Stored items
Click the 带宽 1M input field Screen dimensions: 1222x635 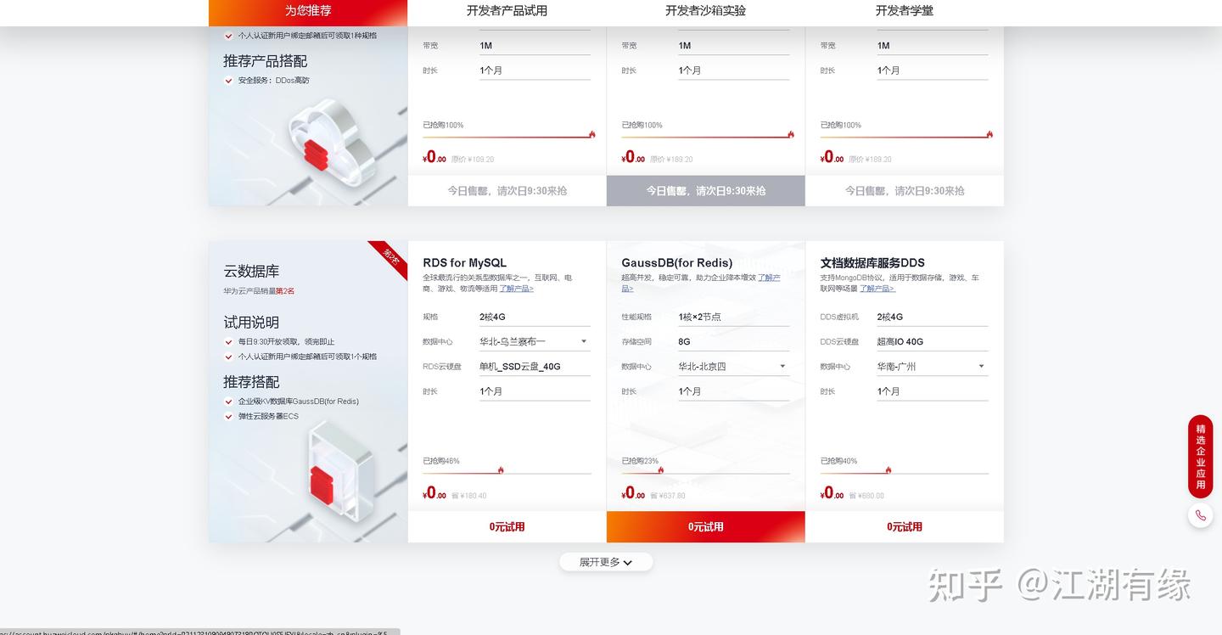pos(535,45)
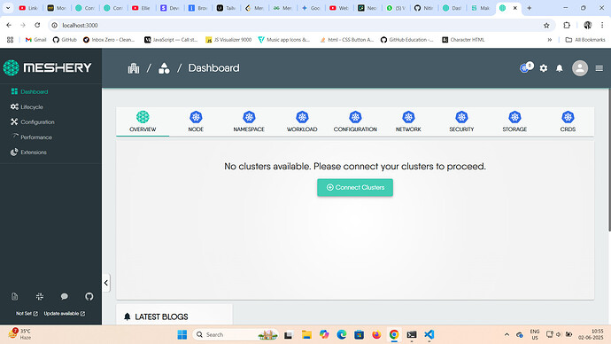
Task: Open the notifications bell in header
Action: pyautogui.click(x=559, y=68)
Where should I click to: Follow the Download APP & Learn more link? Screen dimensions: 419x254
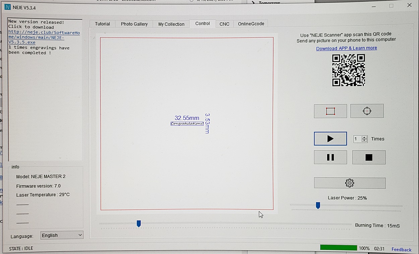[346, 48]

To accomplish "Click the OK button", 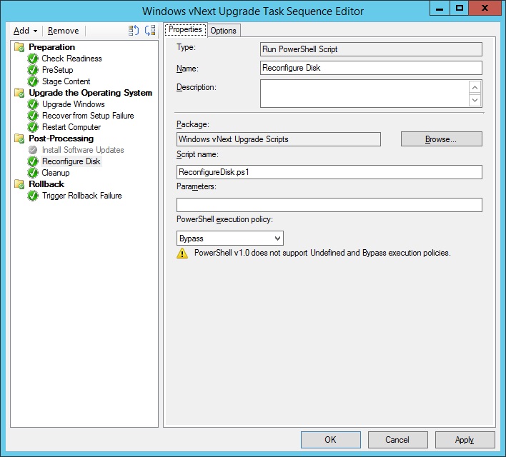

- WHAT THE TASK REQUIRES
I would like an exact copy of the lines from the one holding "Where should I" through the last line of the entries above, with the pictures left out.

- ANSWER SPACE
Where should I click to: Follow the Download APP & Learn more link? Screen dimensions: 419x254
[346, 48]

To accomplish "Click the OK button", 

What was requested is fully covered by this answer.